2012). The current study thereby provides further information about the specific effects of MBCT, which was formulated as an important research goal in the field of mindfulness research (Dimidjian and Segal
2015). The current results are in line with the impaired disengagement hypothesis (Koster et al.
2011) which states that prolonged rumination is partly due to impaired attentional disengagement from negative information. The combination of greater awareness of thoughts and higher attentional control might increase the ability to shift attention and thereby to disengage from ruminative thoughts (Koster et al.
2011). One of the strengths of on-line measures is that the results are less influenced by memory biases during retrospective recall (Veenman
2011). Furthermore, although one could argue that even scores of the BFT are based on self-report, response biases are diminished because the participant is not explicitly asked whether he or she is ruminating. Therefore, the BFT provides a more direct reflection of change in rumination compared with studies using off-line measures, as for example questionnaires. The original BFT includes a worry or negative mood induction. Our results show that the BFT can be used in depressed patients without including an induction, which shortens the procedure and reduces ethical concerns in severely depressed patients. Although the task asks for a certain level of introspection and insight in one’s own cognitive processes, our results show that chronically depressed patients are able to perform the task with the standard amount of practice. The BFT could therefore be a valuable instrument for future research on rumination, especially if one is interested in effects independent of memory biases. This could be especially valuable in research on working mechanisms of treatments.
Of course the current study is not without limitations. First of all, using the BFT as a measure of depressive rumination is a new approach which needs further validation. Previous research used the BFT as a measure of rumination in student samples (Southworth et al.
2017). Our findings underscore the need to further validate the BFT in clinical depressed samples because the relationship between state (on-line) measures of rumination and trait measures of rumination seems to be different for never-depressed individuals and chronically depressed patients. Secondly, a standardized scoring procedure for the BFT should be developed to allow direct comparisons between studies. In line with studies published by the developers of the BFT (Borkovec et al.
1983; Hirsch et al.
2009), we used the number of negative thought intrusions. However, alternative scorings have been published (Southworth et al.

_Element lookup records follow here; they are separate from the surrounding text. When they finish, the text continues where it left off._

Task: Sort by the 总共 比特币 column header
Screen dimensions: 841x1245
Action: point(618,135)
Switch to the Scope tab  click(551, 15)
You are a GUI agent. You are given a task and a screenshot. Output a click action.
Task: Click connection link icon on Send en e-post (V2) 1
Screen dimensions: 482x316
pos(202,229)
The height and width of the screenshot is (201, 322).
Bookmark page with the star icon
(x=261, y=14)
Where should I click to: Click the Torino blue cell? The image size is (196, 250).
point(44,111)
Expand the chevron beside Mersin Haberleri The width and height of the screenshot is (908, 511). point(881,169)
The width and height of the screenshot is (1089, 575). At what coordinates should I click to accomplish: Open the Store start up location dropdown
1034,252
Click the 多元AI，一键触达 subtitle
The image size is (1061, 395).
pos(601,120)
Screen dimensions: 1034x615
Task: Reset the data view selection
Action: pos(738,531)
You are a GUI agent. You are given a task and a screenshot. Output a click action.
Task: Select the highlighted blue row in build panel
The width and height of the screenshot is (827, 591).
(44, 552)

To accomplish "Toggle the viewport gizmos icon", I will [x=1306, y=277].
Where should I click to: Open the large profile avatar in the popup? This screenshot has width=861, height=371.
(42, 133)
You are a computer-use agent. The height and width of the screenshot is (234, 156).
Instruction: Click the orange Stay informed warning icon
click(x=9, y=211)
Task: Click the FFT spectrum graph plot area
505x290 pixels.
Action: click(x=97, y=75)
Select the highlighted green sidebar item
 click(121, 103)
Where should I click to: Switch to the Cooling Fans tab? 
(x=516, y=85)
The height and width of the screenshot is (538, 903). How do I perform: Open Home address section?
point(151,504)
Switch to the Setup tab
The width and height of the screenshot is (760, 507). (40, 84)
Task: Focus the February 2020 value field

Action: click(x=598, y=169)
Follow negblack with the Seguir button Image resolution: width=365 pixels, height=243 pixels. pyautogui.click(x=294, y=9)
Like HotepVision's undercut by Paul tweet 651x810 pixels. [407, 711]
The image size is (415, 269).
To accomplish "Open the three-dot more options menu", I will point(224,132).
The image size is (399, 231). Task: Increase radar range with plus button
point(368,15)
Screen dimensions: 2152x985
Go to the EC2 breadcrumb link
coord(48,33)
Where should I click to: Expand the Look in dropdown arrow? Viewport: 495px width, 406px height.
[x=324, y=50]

2017). Third, it is important to realize that our findings are based on a pre–post design. Therefore the temporal order of change in rumination and depressive symptoms remains unclear (Kazdin
2007) and should be investigated in future research. Furthermore, it is important to keep in mind that the current study provides insights about the effects of MBCT for patients with chronic, treatment-resistant depression. Whether comparable results are observed in mildly depressed or remitted patients should be assessed in future research. Finally, the BFT not only requires sufficient insight into one’s own cognitive processes, but also the willingness to share these thoughts. Especially responses of never-depressed participants, who are not used to discuss personal thoughts with a mental health professional, could be influenced by social desirability.